Many of the major media outlets are carrying the determination by al-Zawahiri that President-elect Obama is not the true candidate of change. Such an outcry will clearly hurt al-Qaeda’s attempt to become the brand of resistance. The group clearly has not realized that negative campaigning does not work with Obama.

In a campaign to win the hearts and minds of the people of the world, so as to control how they use the guns and bombs of the world, as a nation we begin with a disadvantage. This disadvantage is not unique to the U.S. What is unique (well, shared with France) is that the U.S. has attempted to ignore this problem.

Kissinger discussed it well in his treatment of the foreign policy ideology of Woodrow Wilson versus Teddy Roosevelt. Teddy famously declared that we should tred softly and carry a big stick. This advice he would have given to any nation. The U.S. was not divinely special or endowed with magical powers of enlightenment. It was a great power that needed to act like the other great powers of the time. It needed to balance against the rising power of Germany, and to guarantee that China remained open for trade despite the power of the UK, Japan and Russia. The U.S. held no monopoly on morality. Morality belonged to humanity.

Wilson, on the other hand, argues Kissinger, inaugurated the age of moral imperialism in U.S. foreign policy. The U.S. was/is the shiny beacon on the hill. Showing all of humanity the path towards truth, justice, and prosperity. Since there existed a single Truth and good for all humanity and it was known by the U.S. there could not exist any real compromise. Any compromise with U.S. objectives would clearly be a perversion of the good. With knowledge of Truth the U.S. must spread the Gospel; it must bring forth the global transformation that would bring the Kingdom of Heaven on Earth. Wilson expounded a universal doctrine that was to be enforced by the foreign policy of the U.S., and could only be perverted if we followed the advice of Others.

Well, maybe the religious language was a little over the top and the two are merely ideal types for the purpose of discussion, but the message should be clear. At its most benign the U.S. foreign policy project of helping the world is universal. However, the the tool is clearly not. The U.S. nation-state is a country with a sense of itself as finite. The borders of the people do not extend beyond the borders of the state (if that). This is a problem.

I would argue that a people with a finite sense of itself cannot carry out a foreign policy that wishes to be truly universal. The reason being that the ingroup will not be able to perceive the full-fledged humanity of the Other. Psychologists Jacques-Phillippe Leyens and friends identified the unconscious denial of secondary emotions to outgroup members by the ingroup. They were, however, allowed primary emotions. Primary emotions are such things like joy, sadness, anger, fear, disgust, and surprise. They are the emotional states that you would associate with an animal. Secondary emotions are more complex. They entail such emotional states as affection, admiration, pride, conceit, nostalgia, remorse, and rancor.

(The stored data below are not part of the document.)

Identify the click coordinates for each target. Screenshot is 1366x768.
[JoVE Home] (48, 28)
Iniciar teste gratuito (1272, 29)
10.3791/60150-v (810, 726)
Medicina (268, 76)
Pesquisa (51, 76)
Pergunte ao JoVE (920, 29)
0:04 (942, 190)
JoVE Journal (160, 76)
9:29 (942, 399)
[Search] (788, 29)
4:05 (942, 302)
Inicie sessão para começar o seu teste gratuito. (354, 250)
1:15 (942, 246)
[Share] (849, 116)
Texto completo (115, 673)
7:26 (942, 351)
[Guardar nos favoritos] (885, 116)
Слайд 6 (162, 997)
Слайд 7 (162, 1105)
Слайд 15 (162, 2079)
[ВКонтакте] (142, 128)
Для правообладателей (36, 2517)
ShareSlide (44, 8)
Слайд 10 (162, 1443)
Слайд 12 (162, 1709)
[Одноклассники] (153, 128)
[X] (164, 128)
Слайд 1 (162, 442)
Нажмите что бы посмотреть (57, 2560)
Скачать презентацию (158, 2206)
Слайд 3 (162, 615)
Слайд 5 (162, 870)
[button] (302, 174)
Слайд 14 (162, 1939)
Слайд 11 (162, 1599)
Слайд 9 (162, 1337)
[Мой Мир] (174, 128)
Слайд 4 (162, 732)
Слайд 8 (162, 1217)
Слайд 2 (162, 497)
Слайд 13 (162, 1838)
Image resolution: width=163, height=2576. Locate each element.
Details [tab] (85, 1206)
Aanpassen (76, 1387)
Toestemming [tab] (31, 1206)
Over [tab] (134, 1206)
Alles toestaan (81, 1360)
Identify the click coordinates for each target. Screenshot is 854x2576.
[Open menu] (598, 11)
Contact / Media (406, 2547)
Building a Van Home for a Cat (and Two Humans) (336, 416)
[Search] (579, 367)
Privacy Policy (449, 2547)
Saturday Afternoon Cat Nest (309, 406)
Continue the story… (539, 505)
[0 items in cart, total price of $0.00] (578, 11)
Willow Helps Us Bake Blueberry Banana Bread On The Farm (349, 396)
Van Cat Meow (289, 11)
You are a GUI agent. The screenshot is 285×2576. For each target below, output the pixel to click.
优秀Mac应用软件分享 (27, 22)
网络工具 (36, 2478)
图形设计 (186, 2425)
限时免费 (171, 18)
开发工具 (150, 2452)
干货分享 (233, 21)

While I have not looked at further studies of the hypothesis, Leyens and co. do come up with the disturbing conclusion that ‘we’ associate ‘them’ with primary emotions and do not conceive of the possiblity that ‘they’ may have more complex emotions. This cognitive bias, however, means that ‘we’ can not truly empathisize with the Other. We merely see them as emotionally retarded. To truly lead the world against the threats of the future there needs to be movement away from the conception of the finite nation… Of course, that creates new problems.